**Seite:**
= = =
Rund 500 Friedensaktivisten protestierten am Samstag Nachmittag in Düsseldorf 50 Jahre nach den ersten Ostermärschen in England trotz ungemütlichen Wetters gegen die aktuelle Kriegspolitik. Auf der Abschlusskundgebung auf dem Marktplatz vor dem Rathaus sprachen neben anderen Elke Koller von „Atomwaffen abschaffen“ und Ariane Dettloff von der Initiative „Bundeswehr wegtreten!" und der Kölner Friedensgruppe „Pax an". Zu Beginn der Kundgebung stand die Auszeichnung des Ostermarsch-Aktivisten Willi Hoffmeister mit dem Düsseldorfer Friedenspreis.
„Verbrecher bestimmen, wo es längs geht. Was wir tun können, ist, immer wieder darauf hinzuweisen, dass die Verantwortlichen unter dem Deckmantel, Demokratie und Freiheit verbreiten zu wollen, im Grunde nichts anderes tun, als sich als Terroristen zu betätigen. Als Staatsterroristen. Gegen den Strom zu schwimmen und die Dinge beim Namen zu nennen“ sei ein ganz entscheidender Beitrag im Kampf um eine bessere, friedliche Welt, schrieb am 16. März ein engagierter Rechtsanwalt anlässlich der Kriegspropaganda gegen den Iran.
= = =
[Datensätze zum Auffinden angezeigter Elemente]
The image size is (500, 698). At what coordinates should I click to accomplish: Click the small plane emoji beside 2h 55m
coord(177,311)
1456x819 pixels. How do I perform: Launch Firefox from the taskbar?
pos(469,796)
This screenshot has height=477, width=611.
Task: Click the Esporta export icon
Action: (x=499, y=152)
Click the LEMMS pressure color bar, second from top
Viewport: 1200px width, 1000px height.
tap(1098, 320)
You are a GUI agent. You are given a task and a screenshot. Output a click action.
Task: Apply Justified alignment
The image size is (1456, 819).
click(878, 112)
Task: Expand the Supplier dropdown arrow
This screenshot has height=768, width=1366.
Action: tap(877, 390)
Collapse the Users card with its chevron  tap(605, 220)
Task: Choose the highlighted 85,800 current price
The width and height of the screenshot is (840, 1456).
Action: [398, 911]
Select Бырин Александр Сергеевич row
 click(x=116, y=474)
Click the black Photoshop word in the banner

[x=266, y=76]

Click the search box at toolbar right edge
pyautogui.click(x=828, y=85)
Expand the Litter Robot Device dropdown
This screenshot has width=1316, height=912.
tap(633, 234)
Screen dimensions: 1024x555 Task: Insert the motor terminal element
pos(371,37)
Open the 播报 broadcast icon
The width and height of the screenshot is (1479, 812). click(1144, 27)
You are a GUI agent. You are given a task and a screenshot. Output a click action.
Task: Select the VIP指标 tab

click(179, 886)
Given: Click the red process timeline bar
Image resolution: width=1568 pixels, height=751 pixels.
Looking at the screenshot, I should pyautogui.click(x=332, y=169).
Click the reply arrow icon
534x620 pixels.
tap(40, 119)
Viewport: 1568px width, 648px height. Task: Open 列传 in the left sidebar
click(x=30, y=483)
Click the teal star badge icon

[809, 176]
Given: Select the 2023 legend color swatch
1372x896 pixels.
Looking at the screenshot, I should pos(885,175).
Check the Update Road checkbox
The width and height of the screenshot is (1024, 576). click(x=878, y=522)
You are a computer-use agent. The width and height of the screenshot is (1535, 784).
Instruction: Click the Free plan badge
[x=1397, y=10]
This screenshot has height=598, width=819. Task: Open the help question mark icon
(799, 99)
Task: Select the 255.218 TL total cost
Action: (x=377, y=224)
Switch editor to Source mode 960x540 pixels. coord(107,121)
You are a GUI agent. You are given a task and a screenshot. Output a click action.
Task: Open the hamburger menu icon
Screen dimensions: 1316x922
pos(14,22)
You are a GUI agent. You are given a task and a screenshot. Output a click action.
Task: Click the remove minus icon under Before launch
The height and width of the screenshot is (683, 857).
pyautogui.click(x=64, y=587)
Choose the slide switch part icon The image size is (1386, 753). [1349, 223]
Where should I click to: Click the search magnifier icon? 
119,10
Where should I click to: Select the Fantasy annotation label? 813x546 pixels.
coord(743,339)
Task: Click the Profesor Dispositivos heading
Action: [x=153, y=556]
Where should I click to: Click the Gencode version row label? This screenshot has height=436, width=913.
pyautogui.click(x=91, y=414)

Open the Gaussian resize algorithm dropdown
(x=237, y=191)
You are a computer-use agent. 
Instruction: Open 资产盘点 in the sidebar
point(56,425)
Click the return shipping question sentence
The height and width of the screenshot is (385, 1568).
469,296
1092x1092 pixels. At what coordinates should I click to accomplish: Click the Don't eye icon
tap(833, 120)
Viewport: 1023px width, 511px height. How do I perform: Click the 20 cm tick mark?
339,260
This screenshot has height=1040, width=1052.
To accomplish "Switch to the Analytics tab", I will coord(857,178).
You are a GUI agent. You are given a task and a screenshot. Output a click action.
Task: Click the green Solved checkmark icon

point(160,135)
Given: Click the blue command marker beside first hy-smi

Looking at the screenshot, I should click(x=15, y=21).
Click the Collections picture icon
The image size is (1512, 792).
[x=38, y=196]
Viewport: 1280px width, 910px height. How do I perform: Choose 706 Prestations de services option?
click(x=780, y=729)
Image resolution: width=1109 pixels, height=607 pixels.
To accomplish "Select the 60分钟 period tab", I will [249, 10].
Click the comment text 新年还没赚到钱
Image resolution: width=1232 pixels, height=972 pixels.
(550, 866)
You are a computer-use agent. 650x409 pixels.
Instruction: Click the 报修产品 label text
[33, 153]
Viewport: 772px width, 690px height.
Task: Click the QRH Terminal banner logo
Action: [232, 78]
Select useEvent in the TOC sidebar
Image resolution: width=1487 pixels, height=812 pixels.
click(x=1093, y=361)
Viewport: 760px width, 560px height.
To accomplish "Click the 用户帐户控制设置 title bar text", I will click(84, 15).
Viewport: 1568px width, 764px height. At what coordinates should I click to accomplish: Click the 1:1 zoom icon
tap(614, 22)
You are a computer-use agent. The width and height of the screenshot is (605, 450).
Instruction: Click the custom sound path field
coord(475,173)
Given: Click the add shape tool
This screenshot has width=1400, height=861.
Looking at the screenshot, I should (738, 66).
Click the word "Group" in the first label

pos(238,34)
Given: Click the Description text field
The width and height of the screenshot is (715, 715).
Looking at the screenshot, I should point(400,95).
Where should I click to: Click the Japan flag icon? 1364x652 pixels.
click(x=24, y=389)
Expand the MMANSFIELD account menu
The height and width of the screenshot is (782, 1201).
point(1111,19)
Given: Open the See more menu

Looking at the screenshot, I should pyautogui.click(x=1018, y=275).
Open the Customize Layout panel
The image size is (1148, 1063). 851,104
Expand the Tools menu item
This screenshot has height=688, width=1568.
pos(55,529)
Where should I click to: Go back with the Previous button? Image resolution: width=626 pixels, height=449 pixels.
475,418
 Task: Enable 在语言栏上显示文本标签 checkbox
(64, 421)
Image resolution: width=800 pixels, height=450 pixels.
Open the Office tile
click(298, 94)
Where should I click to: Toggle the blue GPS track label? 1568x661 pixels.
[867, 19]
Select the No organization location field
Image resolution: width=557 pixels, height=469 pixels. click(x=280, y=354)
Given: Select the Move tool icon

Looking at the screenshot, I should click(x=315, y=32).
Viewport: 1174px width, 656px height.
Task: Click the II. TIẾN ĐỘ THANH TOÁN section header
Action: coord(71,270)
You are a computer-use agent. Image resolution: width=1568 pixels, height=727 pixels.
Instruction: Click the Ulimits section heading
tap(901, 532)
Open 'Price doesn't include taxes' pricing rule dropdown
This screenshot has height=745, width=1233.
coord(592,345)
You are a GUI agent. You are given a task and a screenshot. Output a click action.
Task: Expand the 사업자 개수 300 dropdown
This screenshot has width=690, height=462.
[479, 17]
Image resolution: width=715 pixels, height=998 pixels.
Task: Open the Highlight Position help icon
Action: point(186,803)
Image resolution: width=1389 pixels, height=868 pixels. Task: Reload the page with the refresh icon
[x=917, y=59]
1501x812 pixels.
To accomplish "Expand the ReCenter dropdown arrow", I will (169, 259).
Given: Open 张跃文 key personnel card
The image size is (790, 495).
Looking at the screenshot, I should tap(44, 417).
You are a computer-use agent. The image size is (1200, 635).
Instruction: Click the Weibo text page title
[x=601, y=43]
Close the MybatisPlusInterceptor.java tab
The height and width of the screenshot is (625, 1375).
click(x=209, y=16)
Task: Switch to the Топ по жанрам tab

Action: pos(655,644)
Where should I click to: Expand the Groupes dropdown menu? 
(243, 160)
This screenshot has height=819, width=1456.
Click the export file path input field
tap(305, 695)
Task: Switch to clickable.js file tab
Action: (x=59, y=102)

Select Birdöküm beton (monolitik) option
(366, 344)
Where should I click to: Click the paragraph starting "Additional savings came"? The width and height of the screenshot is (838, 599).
= = =
**Was zu tun ist:**
a – Beantworte anhand des Textes über den Düsseldorfer Ostermarsch:
(i) Wie viele Friedensaktivisten protestierten in Düsseldorf?
(ii) Wer erhielt den Düsseldorfer Friedenspreis?
(iii) An welchem Tag schrieb der Rechtsanwalt die zitierten Worte?
b – Gib aus dem Text über den Düsseldorfer Ostermarsch den Abschnitt von „Rund 500 Friedensaktivisten“ bis einschließlich „dem Düsseldorfer Friedenspreis.“ wortgetreu wieder.

**Antworten je Aufgabe:**
a –
(i) Rund 500
(ii) Willi Hoffmeister
(iii) Am 16. März

b –
Rund 500 Friedensaktivisten protestierten am Samstag Nachmittag in Düsseldorf 50 Jahre nach den ersten Ostermärschen in England trotz ungemütlichen Wetters gegen die aktuelle Kriegspolitik. Auf der Abschlusskundgebung auf dem Marktplatz vor dem Rathaus sprachen neben anderen Elke Koller von „Atomwaffen abschaffen“ und Ariane Dettloff von der Initiative „Bundeswehr wegtreten!" und der Kölner Friedensgruppe „Pax an". Zu Beginn der Kundgebung stand die Auszeichnung des Ostermarsch-Aktivisten Willi Hoffmeister mit dem Düsseldorfer Friedenspreis.